(WHAT IS NEEDED): Leave out all pictures while you copy the lines exactly from the one with "Switch to the 基本資料 tab" through the last line of the listing.

-- SOURCE DATA follows --

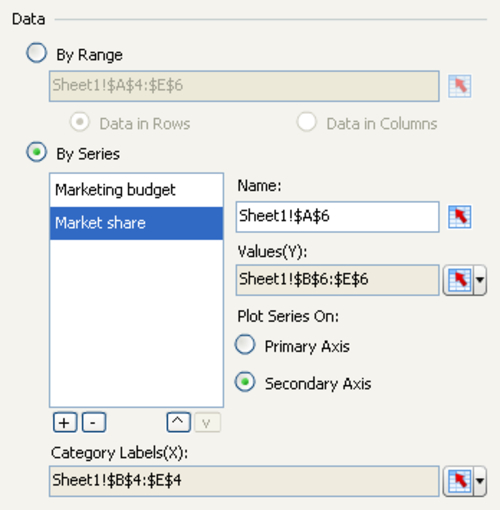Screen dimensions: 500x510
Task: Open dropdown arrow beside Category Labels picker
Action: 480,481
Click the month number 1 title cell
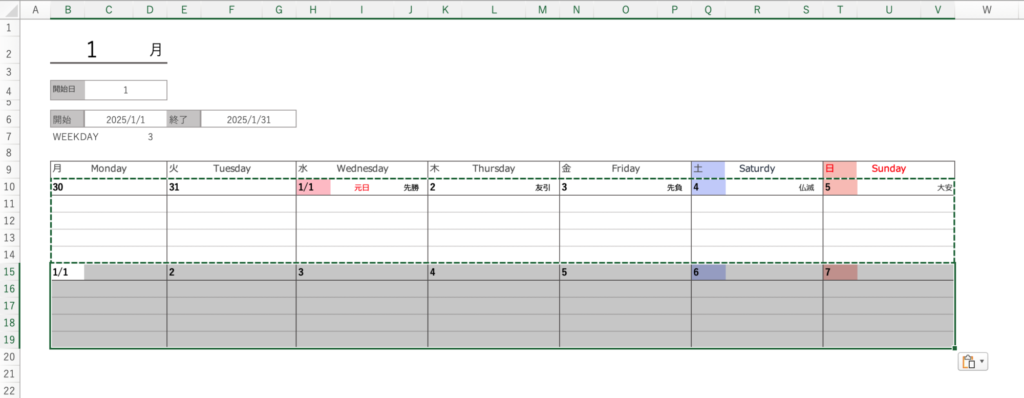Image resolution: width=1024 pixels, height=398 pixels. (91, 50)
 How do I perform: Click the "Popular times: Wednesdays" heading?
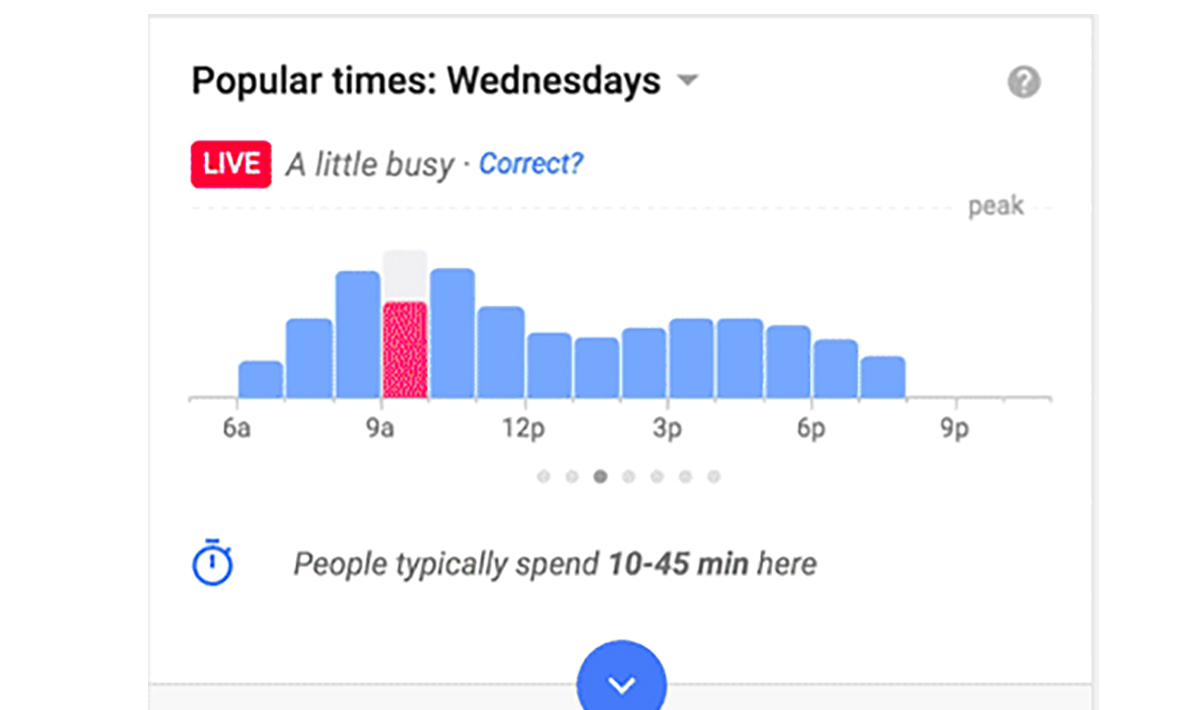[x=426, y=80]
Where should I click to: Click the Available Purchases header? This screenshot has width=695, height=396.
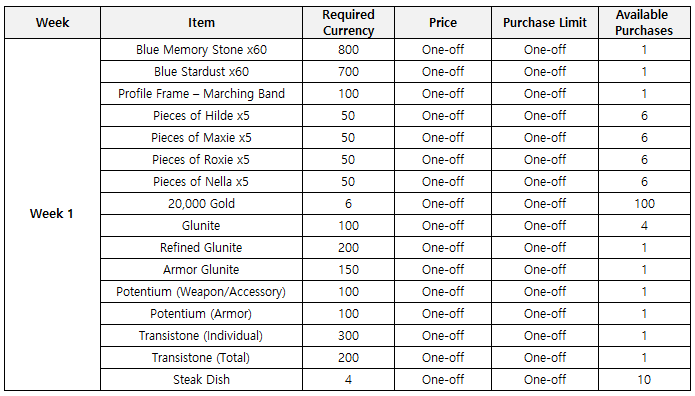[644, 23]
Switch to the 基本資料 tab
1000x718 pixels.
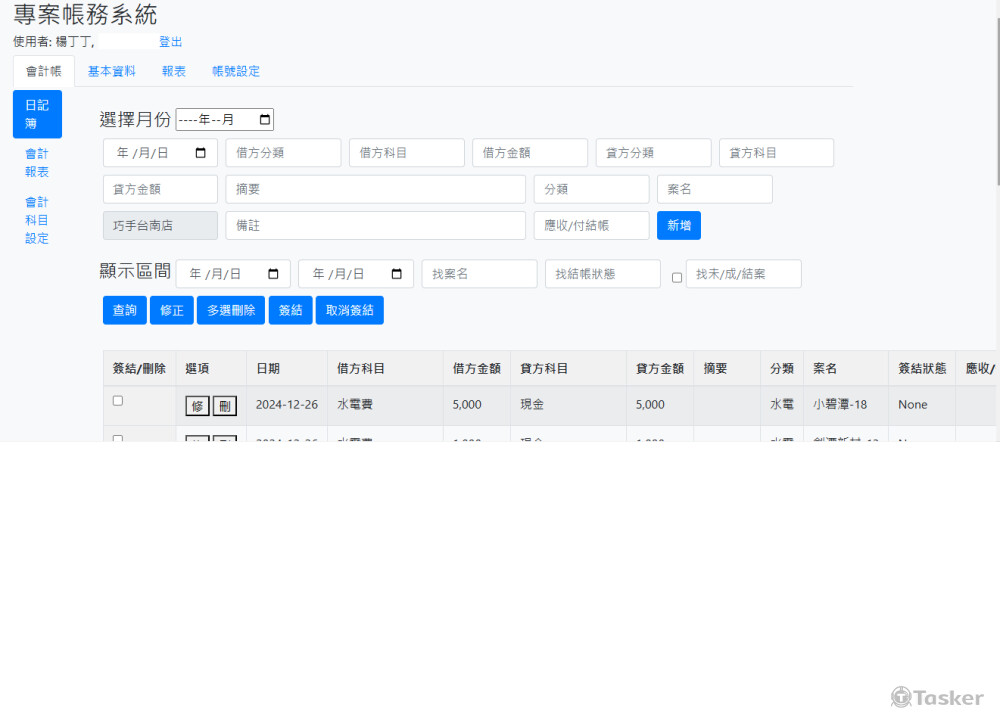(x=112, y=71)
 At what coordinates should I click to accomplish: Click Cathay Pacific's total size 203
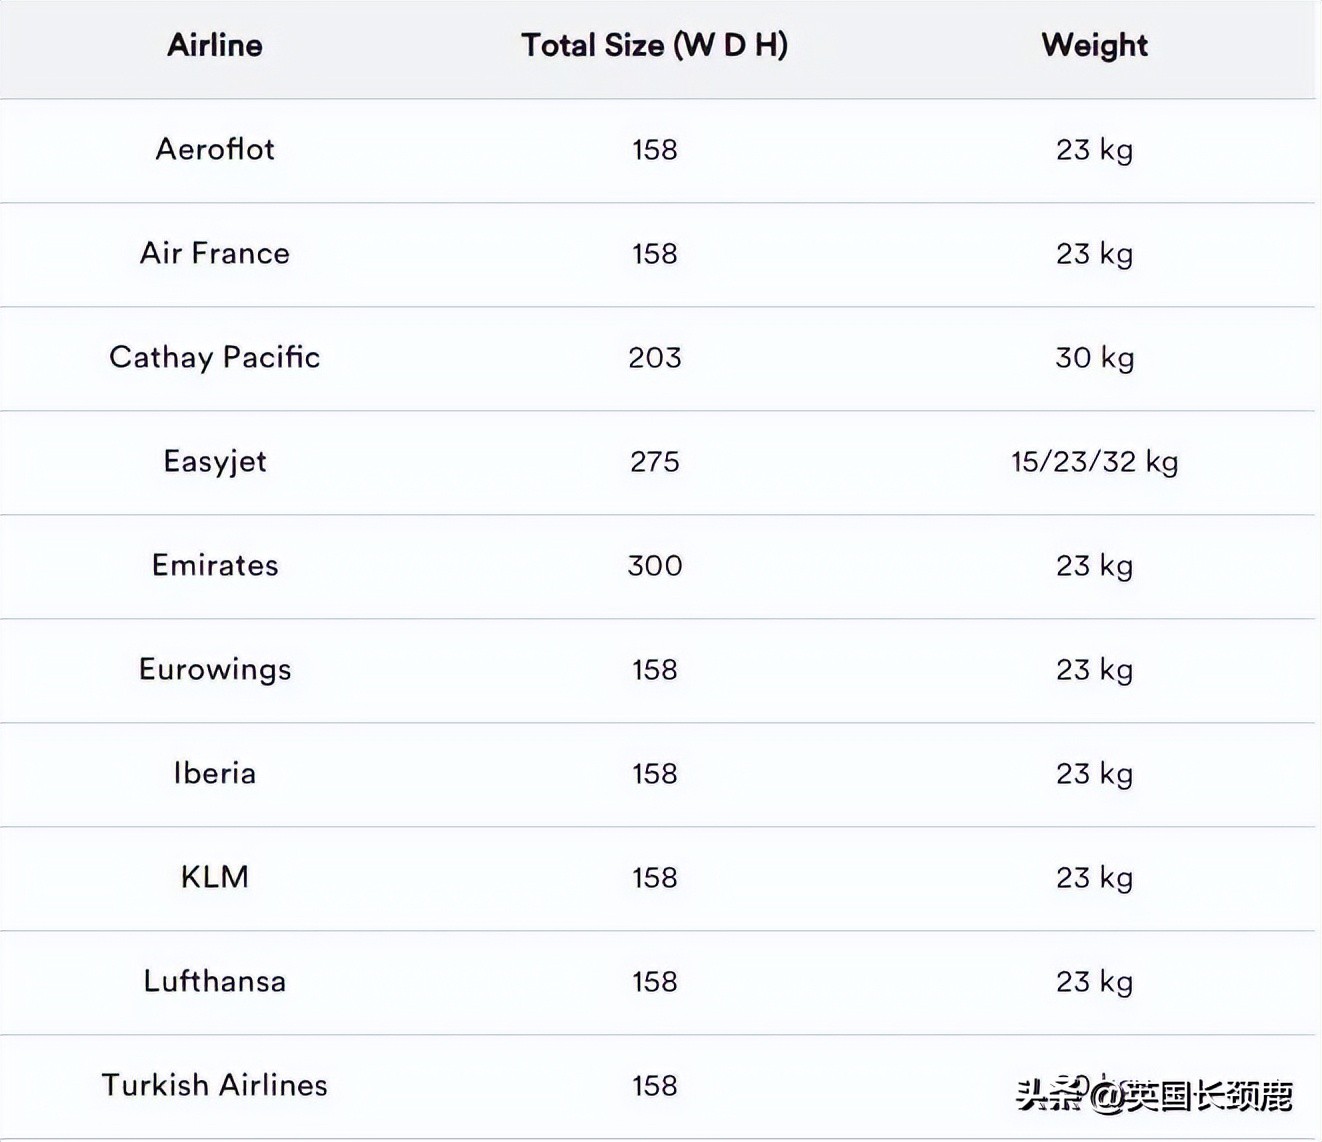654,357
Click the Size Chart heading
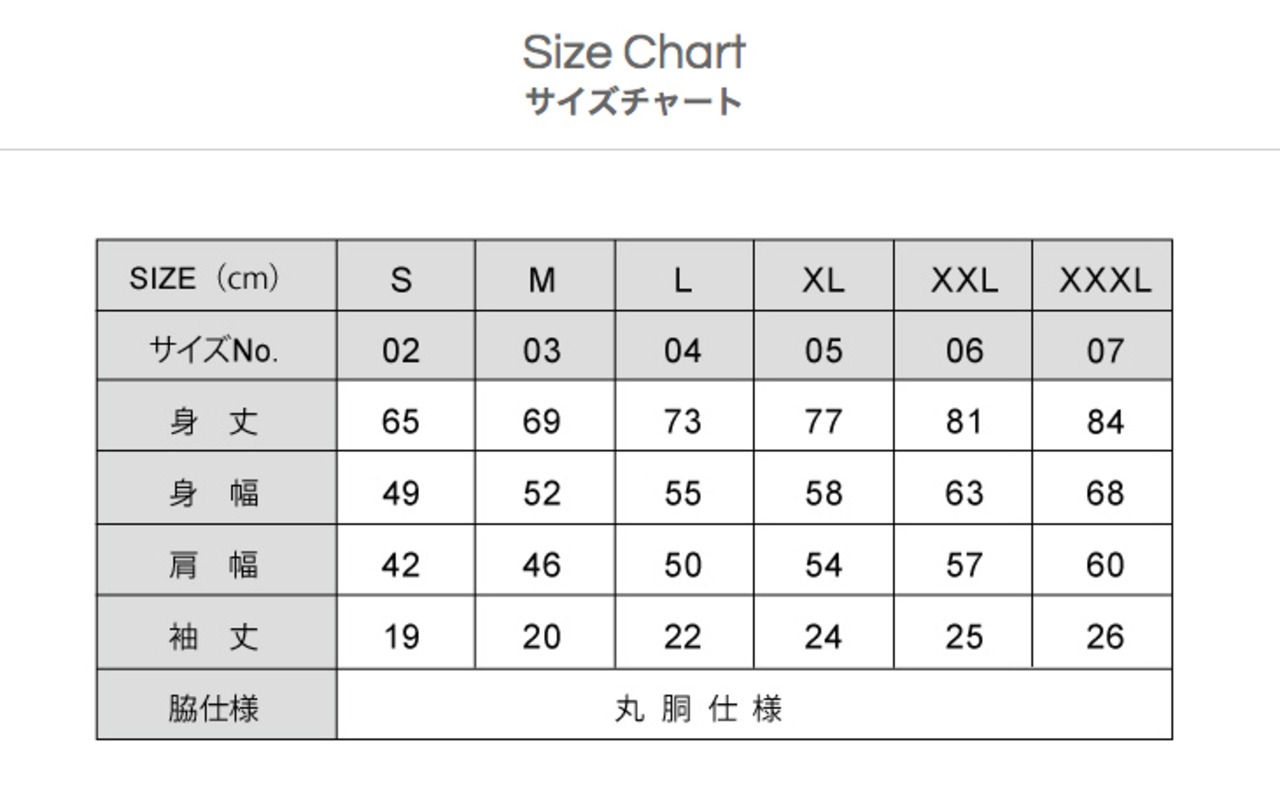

-- SOURCE DATA concluded --

(TASK ANSWER):
Switch to the 基本資料 tab
1000x718 pixels.
(x=112, y=71)
 At what coordinates should I click to accomplish: Click Cathay Pacific's total size 203
654,357
Click the Size Chart heading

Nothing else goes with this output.